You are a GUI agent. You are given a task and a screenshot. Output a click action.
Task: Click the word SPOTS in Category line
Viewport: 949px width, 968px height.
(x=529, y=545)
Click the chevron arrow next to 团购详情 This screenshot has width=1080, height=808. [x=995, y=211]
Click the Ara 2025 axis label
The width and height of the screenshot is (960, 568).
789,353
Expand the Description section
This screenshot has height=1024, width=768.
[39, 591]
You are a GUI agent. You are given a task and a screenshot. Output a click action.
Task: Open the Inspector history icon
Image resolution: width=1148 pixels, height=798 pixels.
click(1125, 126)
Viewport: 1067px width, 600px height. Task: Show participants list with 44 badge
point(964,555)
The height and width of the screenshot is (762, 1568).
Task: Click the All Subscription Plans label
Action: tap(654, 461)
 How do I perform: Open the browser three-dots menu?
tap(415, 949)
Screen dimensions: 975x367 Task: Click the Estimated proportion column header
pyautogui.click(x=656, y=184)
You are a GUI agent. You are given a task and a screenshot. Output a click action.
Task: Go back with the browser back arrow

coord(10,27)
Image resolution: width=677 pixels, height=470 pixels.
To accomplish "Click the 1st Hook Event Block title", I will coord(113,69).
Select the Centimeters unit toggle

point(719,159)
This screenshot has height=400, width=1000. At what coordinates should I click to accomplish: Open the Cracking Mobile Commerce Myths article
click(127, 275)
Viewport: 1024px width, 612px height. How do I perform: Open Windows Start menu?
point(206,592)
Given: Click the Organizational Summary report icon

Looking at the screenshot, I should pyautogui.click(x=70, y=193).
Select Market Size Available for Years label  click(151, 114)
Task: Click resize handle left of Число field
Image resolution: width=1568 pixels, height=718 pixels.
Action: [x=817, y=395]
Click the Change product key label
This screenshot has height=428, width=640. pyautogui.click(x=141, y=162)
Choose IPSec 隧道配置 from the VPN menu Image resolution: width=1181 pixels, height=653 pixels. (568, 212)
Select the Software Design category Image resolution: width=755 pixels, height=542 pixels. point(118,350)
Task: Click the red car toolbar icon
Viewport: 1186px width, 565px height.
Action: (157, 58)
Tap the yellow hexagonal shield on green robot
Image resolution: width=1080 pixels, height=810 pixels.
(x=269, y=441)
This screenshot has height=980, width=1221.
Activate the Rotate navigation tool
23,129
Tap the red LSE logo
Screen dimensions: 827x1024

________

* _Problem to solve_:
Transcribe the full listing exactly, omitting nothing.

* _Written solution_:
You are a GUI agent. You are given a task and a screenshot. Output a click action.
Task: Click the word SPOTS in Category line
Viewport: 949px width, 968px height.
(x=529, y=545)
Click the chevron arrow next to 团购详情 This screenshot has width=1080, height=808. [x=995, y=211]
Click the Ara 2025 axis label
The width and height of the screenshot is (960, 568).
789,353
Expand the Description section
This screenshot has height=1024, width=768.
[39, 591]
You are a GUI agent. You are given a task and a screenshot. Output a click action.
Task: Open the Inspector history icon
Image resolution: width=1148 pixels, height=798 pixels.
click(1125, 126)
Viewport: 1067px width, 600px height. Task: Show participants list with 44 badge
point(964,555)
The height and width of the screenshot is (762, 1568).
Task: Click the All Subscription Plans label
Action: tap(654, 461)
 How do I perform: Open the browser three-dots menu?
tap(415, 949)
Screen dimensions: 975x367 Task: Click the Estimated proportion column header
pyautogui.click(x=656, y=184)
You are a GUI agent. You are given a task and a screenshot. Output a click action.
Task: Go back with the browser back arrow

coord(10,27)
Image resolution: width=677 pixels, height=470 pixels.
To accomplish "Click the 1st Hook Event Block title", I will coord(113,69).
Select the Centimeters unit toggle

point(719,159)
This screenshot has height=400, width=1000. At what coordinates should I click to accomplish: Open the Cracking Mobile Commerce Myths article
click(127, 275)
Viewport: 1024px width, 612px height. How do I perform: Open Windows Start menu?
point(206,592)
Given: Click the Organizational Summary report icon

Looking at the screenshot, I should pyautogui.click(x=70, y=193).
Select Market Size Available for Years label  click(151, 114)
Task: Click resize handle left of Число field
Image resolution: width=1568 pixels, height=718 pixels.
Action: [x=817, y=395]
Click the Change product key label
This screenshot has height=428, width=640. pyautogui.click(x=141, y=162)
Choose IPSec 隧道配置 from the VPN menu Image resolution: width=1181 pixels, height=653 pixels. (568, 212)
Select the Software Design category Image resolution: width=755 pixels, height=542 pixels. point(118,350)
Task: Click the red car toolbar icon
Viewport: 1186px width, 565px height.
Action: (157, 58)
Tap the yellow hexagonal shield on green robot
Image resolution: width=1080 pixels, height=810 pixels.
(x=269, y=441)
This screenshot has height=980, width=1221.
Activate the Rotate navigation tool
23,129
Tap the red LSE logo
Screen dimensions: 827x1024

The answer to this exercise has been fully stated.